Las seis castas, ante la ausencia de La Marquesita, son los nuevos hilos cohesionadores. No tan potentes como la fuente original, pero funcionalmente eficaces. Si bien la posesión de los poderes sobrenaturales ahora se reparte en varias manos, eso no repercute en una sociedad menos cerrada. No es necesario que todos los pobladores sean portadores de dichos poderes. No es un mundo habitado por solo (semi)dioses. La Sierpe continúa cerrada en tanto que todos los habitantes de la base de la pirámide se benefician de los poderes por igual. La hechicería para bien y para mal sigue operando. Es una práctica de socialización vigente pero solo válida –sin asombro ni extrañeza– para los serpeños.
Recuérdese al hombre que consultó un médico –de tradición occidental y científica, se entiende– porque le habían metido un mico en el estómago (García Márquez, 1985, p. 5).

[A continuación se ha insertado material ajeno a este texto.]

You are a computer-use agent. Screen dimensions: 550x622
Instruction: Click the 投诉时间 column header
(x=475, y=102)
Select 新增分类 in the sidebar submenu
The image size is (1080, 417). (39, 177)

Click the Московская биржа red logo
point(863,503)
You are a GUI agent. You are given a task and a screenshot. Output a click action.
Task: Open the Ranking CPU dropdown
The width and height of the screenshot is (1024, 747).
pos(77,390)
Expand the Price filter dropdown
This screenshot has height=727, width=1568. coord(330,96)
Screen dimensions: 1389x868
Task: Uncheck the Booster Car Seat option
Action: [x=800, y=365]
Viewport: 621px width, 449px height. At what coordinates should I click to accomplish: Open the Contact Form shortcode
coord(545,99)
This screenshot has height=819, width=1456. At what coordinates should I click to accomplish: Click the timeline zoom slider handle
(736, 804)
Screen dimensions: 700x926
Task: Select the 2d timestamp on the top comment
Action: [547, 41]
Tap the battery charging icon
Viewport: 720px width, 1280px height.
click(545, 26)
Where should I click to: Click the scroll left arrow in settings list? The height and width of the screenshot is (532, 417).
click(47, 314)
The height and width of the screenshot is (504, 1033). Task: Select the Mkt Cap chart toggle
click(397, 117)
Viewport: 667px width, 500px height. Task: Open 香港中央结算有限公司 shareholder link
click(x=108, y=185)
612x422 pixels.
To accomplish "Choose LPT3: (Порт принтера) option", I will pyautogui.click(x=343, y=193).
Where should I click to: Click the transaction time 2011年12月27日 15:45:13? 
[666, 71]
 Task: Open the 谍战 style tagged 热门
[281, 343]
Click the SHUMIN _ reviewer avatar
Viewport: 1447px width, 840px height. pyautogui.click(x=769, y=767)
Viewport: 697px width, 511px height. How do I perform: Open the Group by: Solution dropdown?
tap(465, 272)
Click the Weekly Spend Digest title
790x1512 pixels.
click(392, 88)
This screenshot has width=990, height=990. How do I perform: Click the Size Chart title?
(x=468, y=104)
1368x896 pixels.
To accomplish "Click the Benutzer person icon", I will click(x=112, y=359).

El enfermo, del inicio de la serie, reaparece justo al final de la segunda crónica17, lo más probable, para morir de la «tremenda peritonitis» de la que fue víctima por «fórmulas fulminantes» de hechicería (p. 14). Aun cuando no se afirme con contundencia que el hombre haya muerto, se puede aceptar que ese fue su destino final. De ser así, se tiene que la ciencia médica occidental del doctor consultado al inicio fue ineficaz para las artes maléficas de La Sierpe. En otras palabras, aceptar ese desenlace, como hipótesis, tiene la sugestiva consecuencia de comprobar, por otros medios, que el mundo legendario es inmune a los conocimientos del exterior. Luego, ese blindaje es signo de su otra manera de ser cerrado. Sus saberes autóctonos no solo son posibles dentro de la cosmovisión idólatra, sino que son ciertos al ponérselos a prueba con la ciencia del afuera. Sus víctimas siguen irreparablemente atrapadas al poder de esa magia. La leyenda se cierra sobre ellos como la misma certeza del maleficio.